Figure 1.

Schematic depicting (A) loop-mediated isothermal amplification (LAMP) integrated with (B) one-, (C) two-, or (D) four-input oligonucleotide strand exchange signal transducers. LAMP uses 2 inner (FIP and BIP) and 2 outer (F3 and B3) primers along with the optional stem (SP) and loop (LP) primers to prime strand displacement DNA amplification by Bst DNA polymerase. The resulting continuous amplification (initiated by both new primer-binding and by self-priming) generates double-stranded concatameric amplicons containing single-stranded loops to which non-priming oligonucleotide strand exchange signal transducers can hybridize. The one-input OSD signal transducer composed of one long and one short DNA strand can hybridize to a single LAMP amplicon loop sequence leading to separation of the fluorophore (F) and quencher (Q).
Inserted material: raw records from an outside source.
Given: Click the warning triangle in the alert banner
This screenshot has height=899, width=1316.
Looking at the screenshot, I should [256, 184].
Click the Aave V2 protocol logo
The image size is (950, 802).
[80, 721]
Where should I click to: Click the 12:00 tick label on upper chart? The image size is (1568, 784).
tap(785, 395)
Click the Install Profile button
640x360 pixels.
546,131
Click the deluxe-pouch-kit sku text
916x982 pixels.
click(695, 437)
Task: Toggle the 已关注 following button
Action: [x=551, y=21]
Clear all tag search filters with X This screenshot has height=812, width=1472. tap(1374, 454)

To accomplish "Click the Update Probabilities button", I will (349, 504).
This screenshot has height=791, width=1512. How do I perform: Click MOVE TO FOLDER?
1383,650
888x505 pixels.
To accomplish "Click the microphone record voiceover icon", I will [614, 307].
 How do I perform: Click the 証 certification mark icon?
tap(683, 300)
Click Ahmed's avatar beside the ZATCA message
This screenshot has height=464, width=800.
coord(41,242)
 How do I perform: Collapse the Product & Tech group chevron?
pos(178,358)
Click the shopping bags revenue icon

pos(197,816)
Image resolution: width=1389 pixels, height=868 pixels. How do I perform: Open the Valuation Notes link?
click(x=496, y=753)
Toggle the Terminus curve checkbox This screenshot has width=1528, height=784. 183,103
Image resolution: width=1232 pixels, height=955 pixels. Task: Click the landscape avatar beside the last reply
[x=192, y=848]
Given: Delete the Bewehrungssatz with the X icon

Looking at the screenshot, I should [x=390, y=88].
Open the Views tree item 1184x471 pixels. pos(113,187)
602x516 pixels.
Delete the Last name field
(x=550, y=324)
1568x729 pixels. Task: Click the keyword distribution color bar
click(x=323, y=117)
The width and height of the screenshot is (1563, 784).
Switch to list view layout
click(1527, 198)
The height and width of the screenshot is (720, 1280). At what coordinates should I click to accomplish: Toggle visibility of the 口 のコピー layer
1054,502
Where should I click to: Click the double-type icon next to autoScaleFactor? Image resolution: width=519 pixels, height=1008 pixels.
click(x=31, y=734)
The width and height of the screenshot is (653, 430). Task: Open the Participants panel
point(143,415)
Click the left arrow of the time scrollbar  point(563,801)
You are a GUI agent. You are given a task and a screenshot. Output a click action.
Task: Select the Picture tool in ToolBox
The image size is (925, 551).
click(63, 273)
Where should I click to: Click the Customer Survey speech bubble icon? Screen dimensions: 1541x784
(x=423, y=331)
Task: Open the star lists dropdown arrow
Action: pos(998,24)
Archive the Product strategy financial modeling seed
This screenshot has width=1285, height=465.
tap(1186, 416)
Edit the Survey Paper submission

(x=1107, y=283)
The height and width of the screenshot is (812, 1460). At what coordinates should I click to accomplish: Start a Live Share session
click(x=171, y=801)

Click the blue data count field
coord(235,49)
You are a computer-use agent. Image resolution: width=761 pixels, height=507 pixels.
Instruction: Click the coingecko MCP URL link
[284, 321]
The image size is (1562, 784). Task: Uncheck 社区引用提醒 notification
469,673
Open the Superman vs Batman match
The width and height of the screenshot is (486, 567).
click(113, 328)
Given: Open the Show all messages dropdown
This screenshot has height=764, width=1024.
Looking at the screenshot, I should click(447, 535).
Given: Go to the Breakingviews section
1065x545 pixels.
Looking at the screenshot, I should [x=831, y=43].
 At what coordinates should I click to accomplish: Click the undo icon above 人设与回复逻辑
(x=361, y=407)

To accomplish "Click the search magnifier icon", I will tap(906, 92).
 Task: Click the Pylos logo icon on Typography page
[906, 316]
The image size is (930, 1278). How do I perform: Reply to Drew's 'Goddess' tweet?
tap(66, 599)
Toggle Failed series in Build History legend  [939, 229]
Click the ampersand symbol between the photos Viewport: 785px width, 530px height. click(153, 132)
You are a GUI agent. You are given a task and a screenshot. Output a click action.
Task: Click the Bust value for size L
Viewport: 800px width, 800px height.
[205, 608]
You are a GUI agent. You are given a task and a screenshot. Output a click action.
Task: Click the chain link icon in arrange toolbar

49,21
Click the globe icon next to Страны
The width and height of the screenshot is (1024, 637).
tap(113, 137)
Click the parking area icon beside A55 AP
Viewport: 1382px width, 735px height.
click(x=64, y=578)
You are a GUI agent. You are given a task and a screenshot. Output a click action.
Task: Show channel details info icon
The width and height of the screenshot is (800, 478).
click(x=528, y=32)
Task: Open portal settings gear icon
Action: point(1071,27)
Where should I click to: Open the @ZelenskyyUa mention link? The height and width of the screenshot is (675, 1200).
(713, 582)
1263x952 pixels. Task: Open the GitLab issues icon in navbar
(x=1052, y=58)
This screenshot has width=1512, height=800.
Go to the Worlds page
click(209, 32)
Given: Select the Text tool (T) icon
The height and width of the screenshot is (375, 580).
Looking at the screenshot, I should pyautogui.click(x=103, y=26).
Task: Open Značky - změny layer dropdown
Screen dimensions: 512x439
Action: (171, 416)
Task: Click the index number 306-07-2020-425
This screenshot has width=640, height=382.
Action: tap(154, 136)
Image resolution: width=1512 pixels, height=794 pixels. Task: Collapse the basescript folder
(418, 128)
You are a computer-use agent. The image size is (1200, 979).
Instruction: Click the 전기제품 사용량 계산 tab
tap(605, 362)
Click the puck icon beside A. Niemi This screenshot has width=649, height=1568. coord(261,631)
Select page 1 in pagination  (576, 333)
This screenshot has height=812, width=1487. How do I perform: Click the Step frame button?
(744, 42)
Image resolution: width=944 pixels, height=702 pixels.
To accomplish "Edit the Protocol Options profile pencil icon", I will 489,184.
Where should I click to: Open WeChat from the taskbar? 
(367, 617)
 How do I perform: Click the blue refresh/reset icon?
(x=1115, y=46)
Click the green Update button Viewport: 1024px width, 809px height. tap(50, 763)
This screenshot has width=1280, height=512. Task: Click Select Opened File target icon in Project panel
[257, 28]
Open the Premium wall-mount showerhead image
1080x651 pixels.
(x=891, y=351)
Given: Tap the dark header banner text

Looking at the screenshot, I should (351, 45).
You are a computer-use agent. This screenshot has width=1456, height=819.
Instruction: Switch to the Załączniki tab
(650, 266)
The OR Boolean logic processing two-input strand exchange transducer, 2GO, is composed of two labeled strands, S_I and S_II, and a third bridging strand S_III. Either S_I and/or S_II can hybridize to their specific LAMP loop sequences resulting in separation of F and Q. The four-input 4GO probe composed of 5 DNA strands (S1–S5) can hybridize to any combination of up to four different LAMP amplicon loops and perform an OR Boolean operation to produce fluorescence signal. The 4GO probe is denoted in terms of lettered domains (a–g), each of which represents a short fragment of DNA sequence in an otherwise continuous oligonucleotide strand. Complementarity is denoted by a single prime symbol.